On May 29, 2020, at 10:53 AM, Dave Hall
<kdhall(a)binghamton.edu> wrote:
I agree with Paul 100%. Going further - there are many more 'knobs to turn' than
just Jumbo Frames, which makes the problem even harder. Changing any one setting may just
move the bottleneck, or possibly introduce instabilities. In the worst case, one might
tune their Linux system so well that it overruns the switch it's connected to. So
then we have to add more knobs in the switch and see what we can do there, or de-tune
Linux to make it play nice with the switch.

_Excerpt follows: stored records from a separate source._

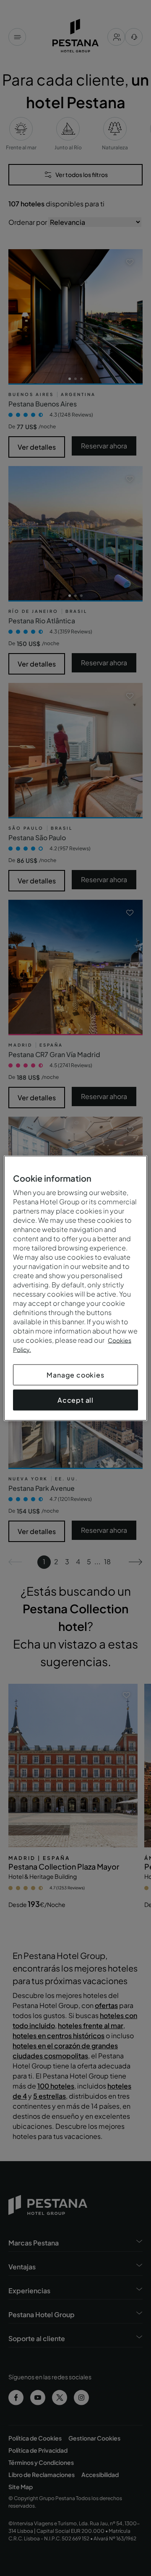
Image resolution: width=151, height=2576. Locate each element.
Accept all (75, 1399)
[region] (75, 1288)
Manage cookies (75, 1374)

Just to be sure, I will add a disclaimer at the top of my document to emphasize
before/after benchmarking.
-Dave
Dave Hall
Binghamton University
kdhall(a)binghamton.edu
607-760-2328 (Cell)
607-777-4641 (Office)
On 5/29/2020 6:29 AM, Paul Emmerich wrote:
Please do not apply any optimization without
benchmarking *before* and *after* in a somewhat realistic scenario.
No, iperf is likely not a realistic setup because it will usually be limited by available
network bandwidth which is (should) rarely be maxed out on your actual Ceph setup.
Paul
--
Paul Emmerich
Looking for help with your Ceph cluster? Contact us at
https://croit.io
croit GmbH
Freseniusstr. 31h
81247 München
www.croit.io <http://www.croit.io>
Tel: +49 89 1896585 90
On Fri, May 29, 2020 at 2:15 AM Dave Hall <kdhall(a)binghamton.edu
<mailto:kdhall@binghamton.edu>> wrote:
Hello.
A few days ago I offered to share the notes I've compiled on network
tuning. Right now it's a Google Doc:
https://docs.google.com/document/d/1nB5fzIeSgQF0ti_WN-tXhXAlDh8_f8XF9GhU7J1…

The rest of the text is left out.